• Consigne donnée 1:
Quelles personnes sont nommées dans l'extrait sur la piétonnisation des voies sur berges ? Donnez-en la liste complète.

• Extrait fourni:
<<<<

Après un premier rapport à la mi-octobre, l'Institut d'aménagement et d'urbanisme vient de publier à la demande de la région une deuxième étude sur l'impact de la piétonnisation des voies sur berges sur le trafic.
Un dimanche de 2003, les piétons profitent des voies au bord de la Seine. (Photo Jean-Pierre Muller. AFP)
publié le 17 novembre 2016 à 17h02

Valérie Pécresse, présidente de la région Ile-de-France, est radicalement opposée à la fermeture de 3,3 kilomètres de voies express sur la rive droite de Paris, décidée par la ville de Paris et surtout, par sa maire Anne Hidalgo. Après avoir commandé début octobre une première étude à l'institut d'urbanisme de la région, l'IAU, la présidente en a réclamé une seconde un mois plus tard. Cette fois, le périmètre d'étude a été élargi «jusqu'à la périphérie de Paris» et porte sur «145 km de voies potentiellement impactées, contre 14 km seulement dans le premier rapport», lit-on dans l'étude. Autre nouveauté: ont été intégrées des données concernant 25 lignes de bus «contre 5 lignes dans le précédent rapport».

>>>>

• Entrées fournies:
<<<<

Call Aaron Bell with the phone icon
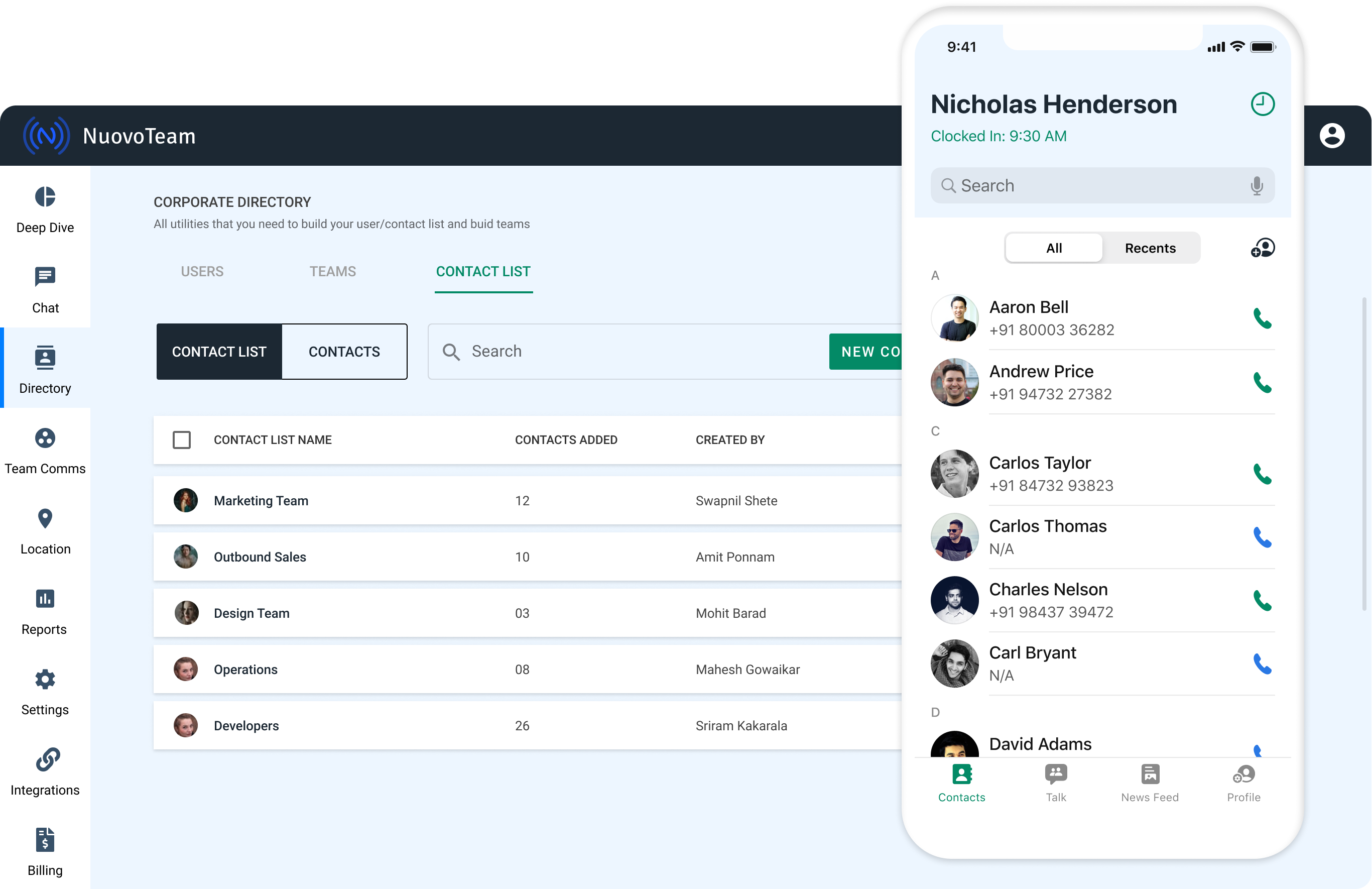The height and width of the screenshot is (889, 1372). tap(1262, 318)
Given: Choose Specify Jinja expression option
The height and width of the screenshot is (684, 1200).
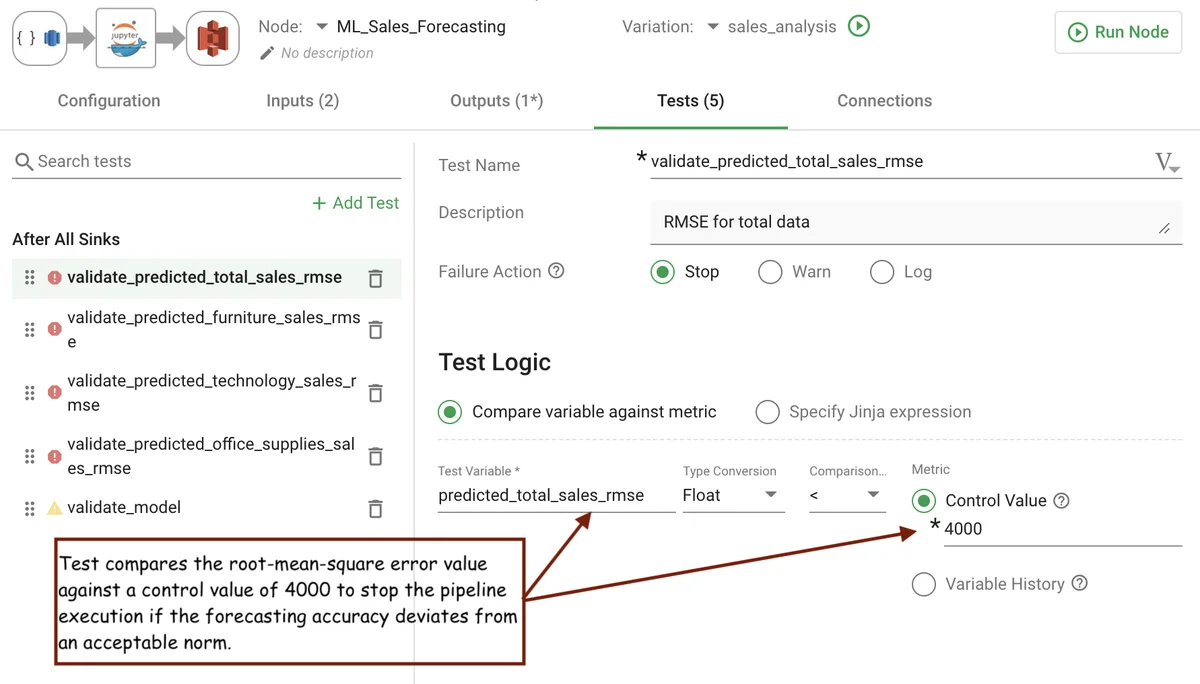Looking at the screenshot, I should 767,412.
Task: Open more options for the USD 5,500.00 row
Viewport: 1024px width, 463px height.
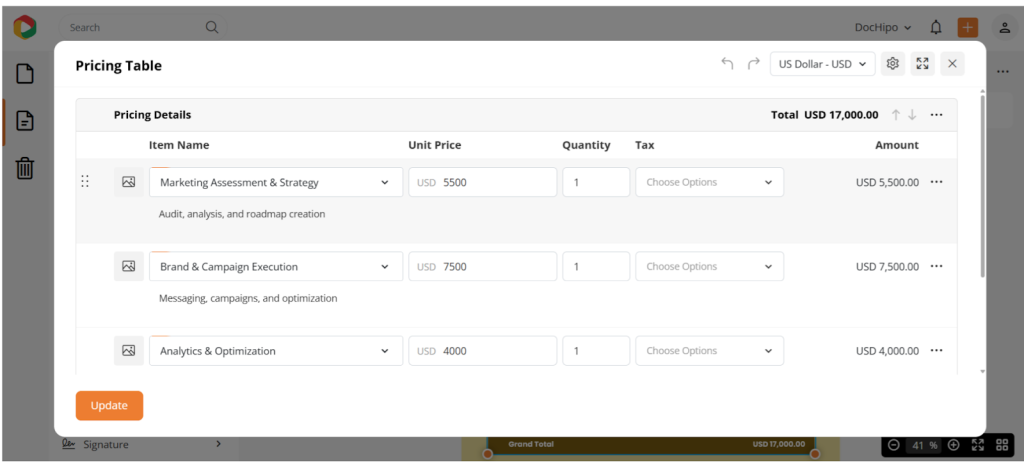Action: [936, 182]
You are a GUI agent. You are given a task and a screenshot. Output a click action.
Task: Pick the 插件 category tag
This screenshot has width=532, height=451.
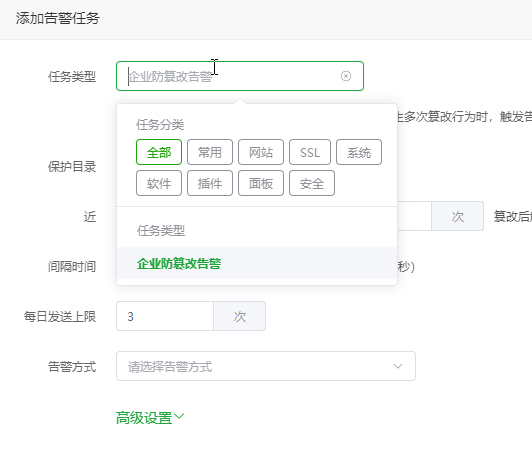(x=210, y=183)
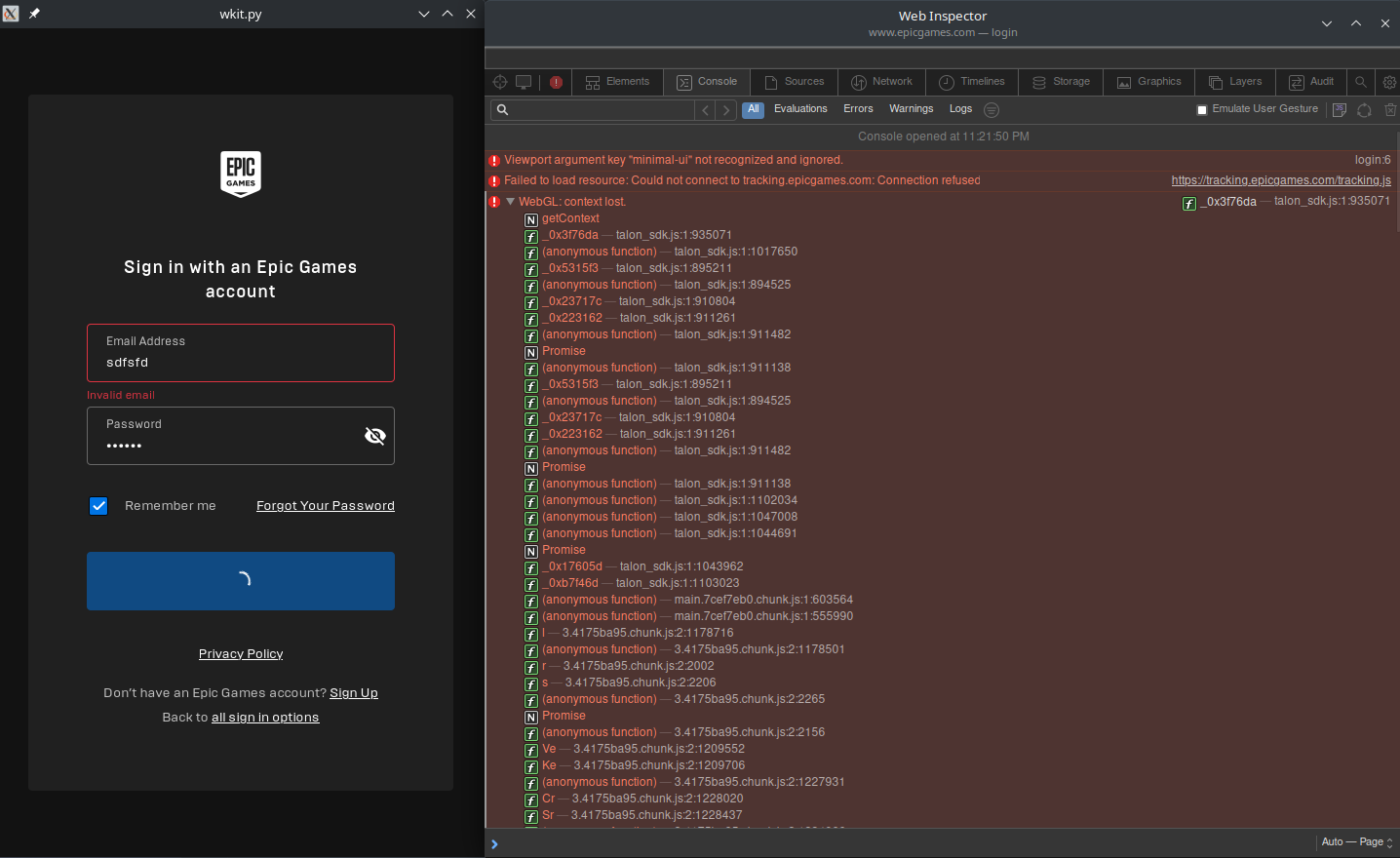
Task: Open the Auto — Page selector
Action: (x=1354, y=841)
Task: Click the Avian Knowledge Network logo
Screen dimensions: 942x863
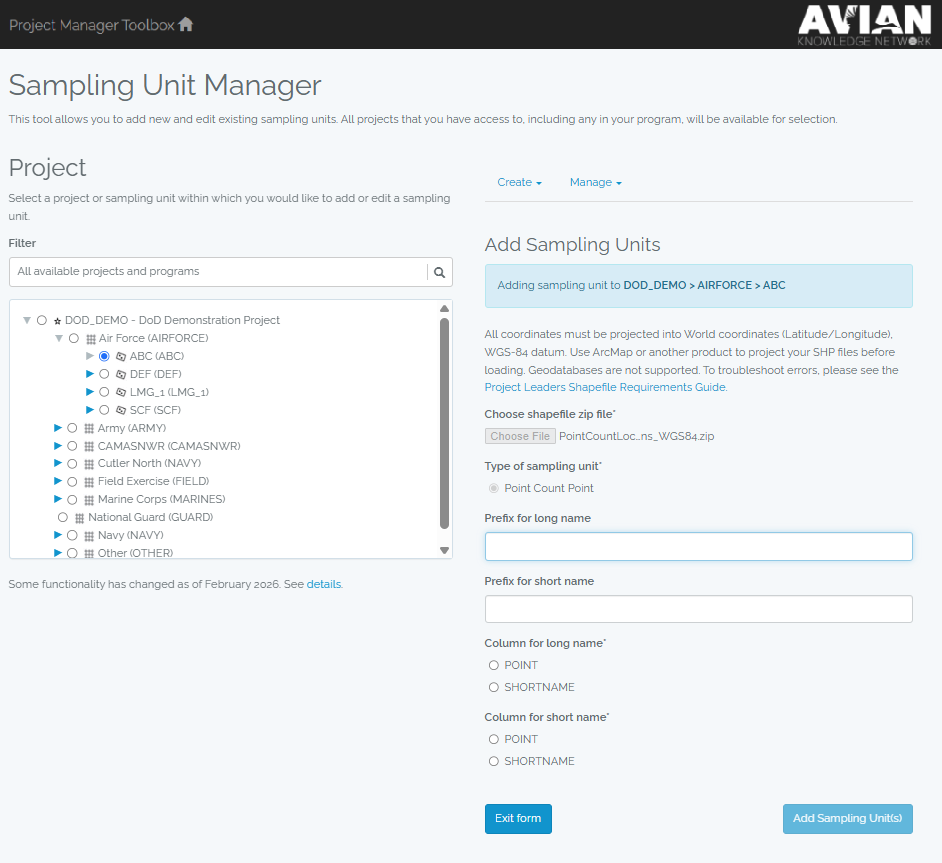Action: coord(865,25)
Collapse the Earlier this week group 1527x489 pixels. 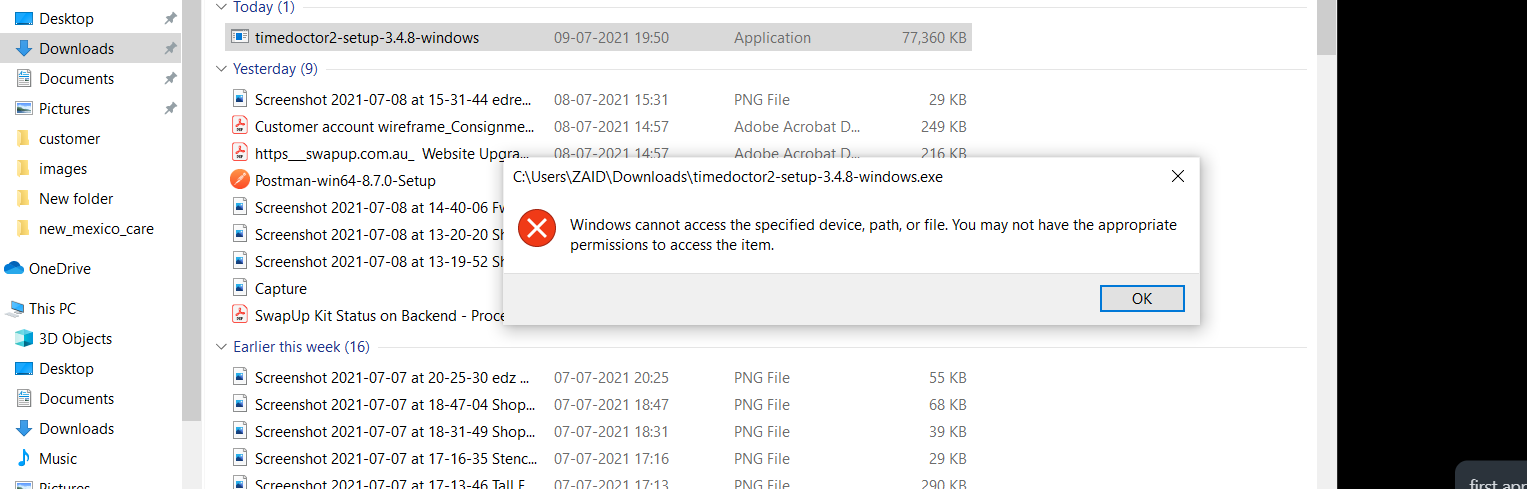(221, 347)
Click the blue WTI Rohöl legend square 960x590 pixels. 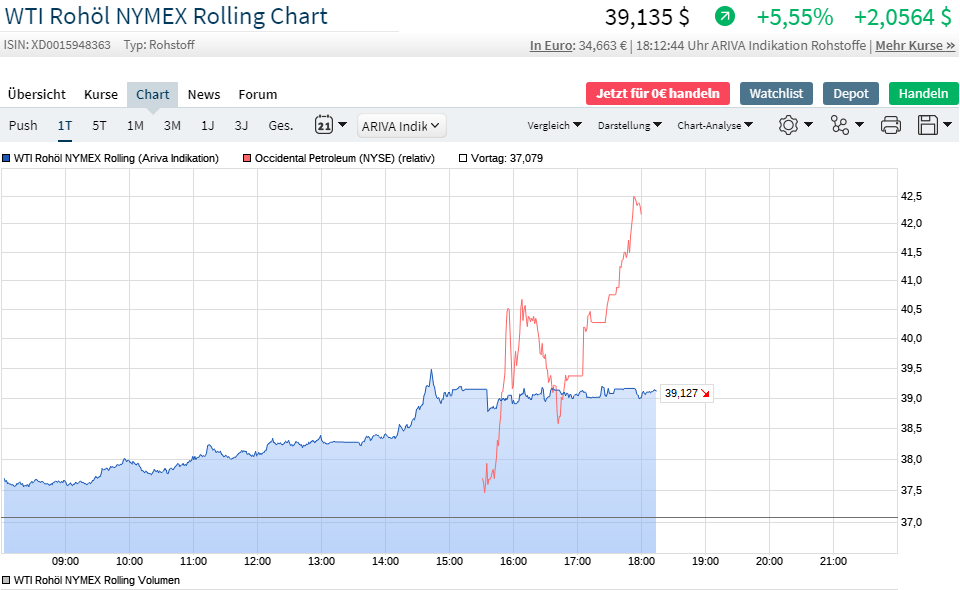pyautogui.click(x=9, y=158)
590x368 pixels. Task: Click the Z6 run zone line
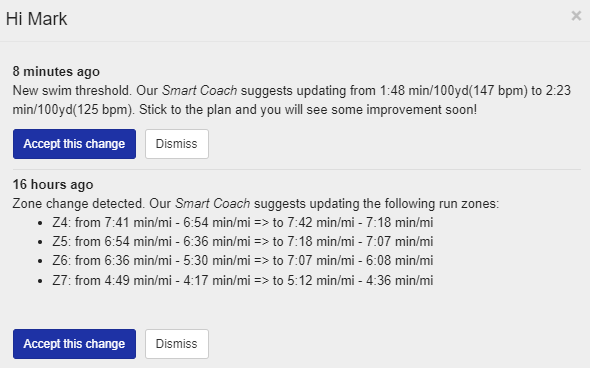pos(243,260)
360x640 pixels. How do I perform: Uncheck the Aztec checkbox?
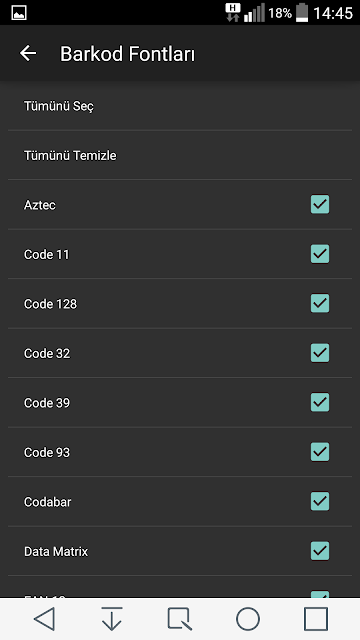[x=320, y=204]

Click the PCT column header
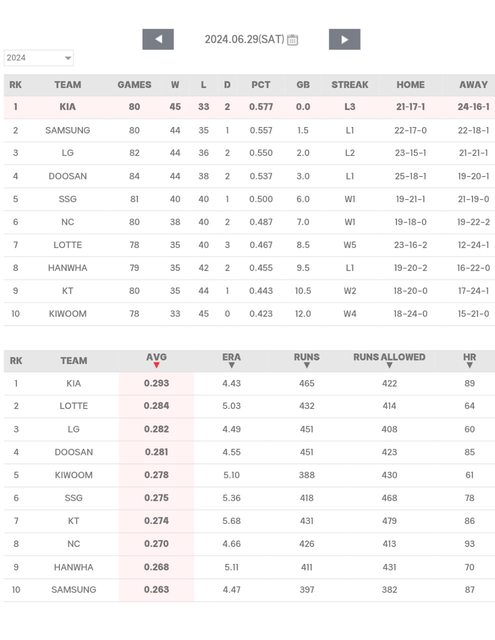click(261, 84)
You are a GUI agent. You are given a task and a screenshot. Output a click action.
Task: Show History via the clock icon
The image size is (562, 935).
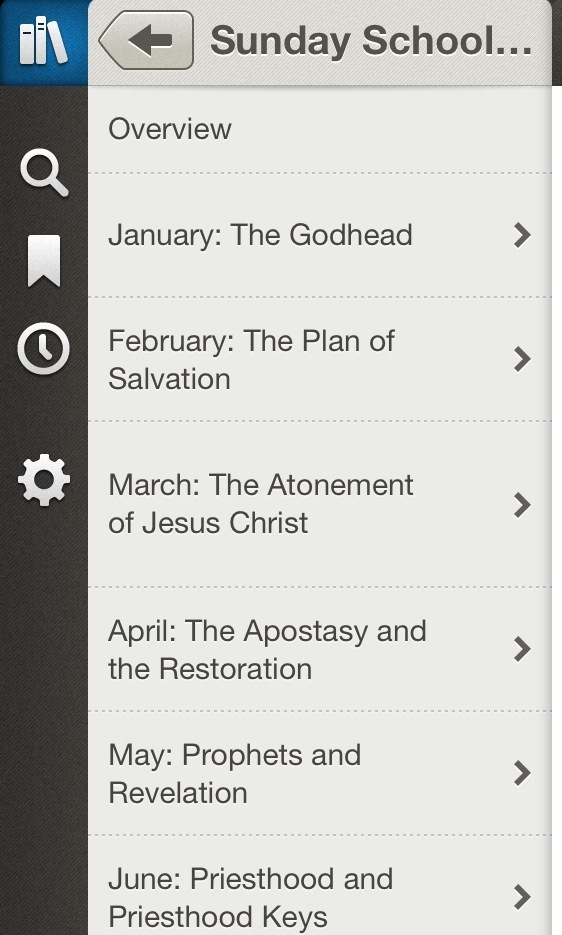[44, 349]
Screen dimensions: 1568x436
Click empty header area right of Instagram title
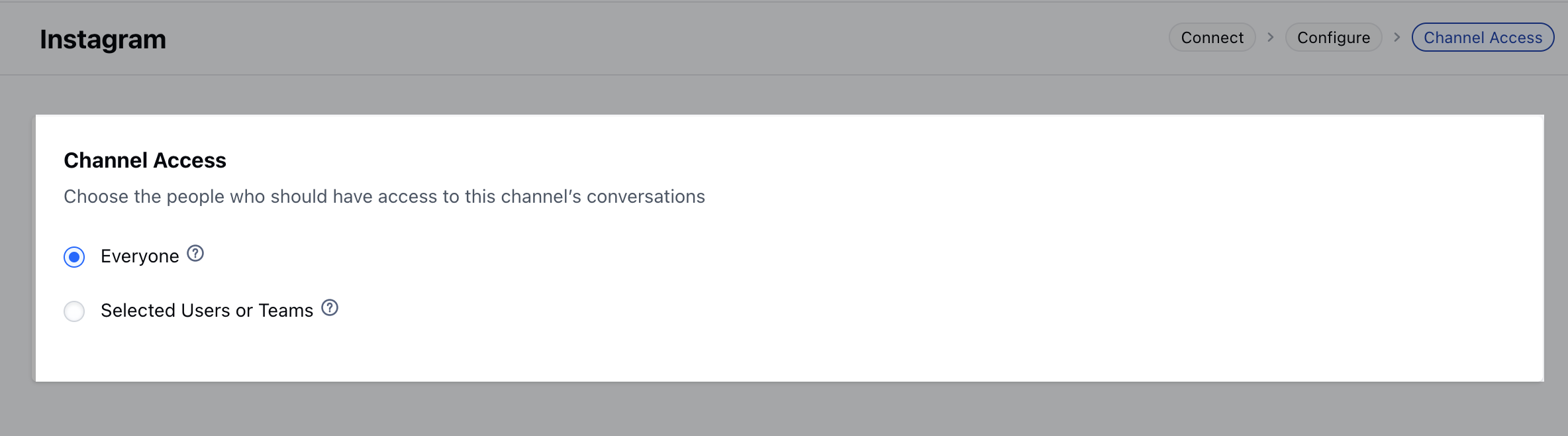coord(662,38)
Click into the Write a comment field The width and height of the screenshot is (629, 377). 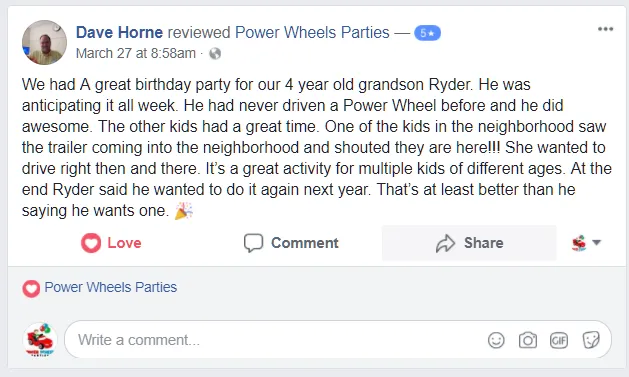[x=338, y=340]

>>>>

• Consigne donnée 2:
Pouvez-vous recopier à l'identique la liste placée après l'extrait, depuis sa première ligne jusqu'à la ligne contenant « Action: [936, 182] », cette dernière comprise, en omettant les images ?

• Résultat correct 1:
Valérie Pécresse, Anne Hidalgo, Jean-Pierre Muller

• Résultat correct 2:
Call Aaron Bell with the phone icon
The height and width of the screenshot is (889, 1372). tap(1262, 318)
Given: Choose Specify Jinja expression option
The height and width of the screenshot is (684, 1200).
Looking at the screenshot, I should 767,412.
Task: Open more options for the USD 5,500.00 row
Viewport: 1024px width, 463px height.
Action: [936, 182]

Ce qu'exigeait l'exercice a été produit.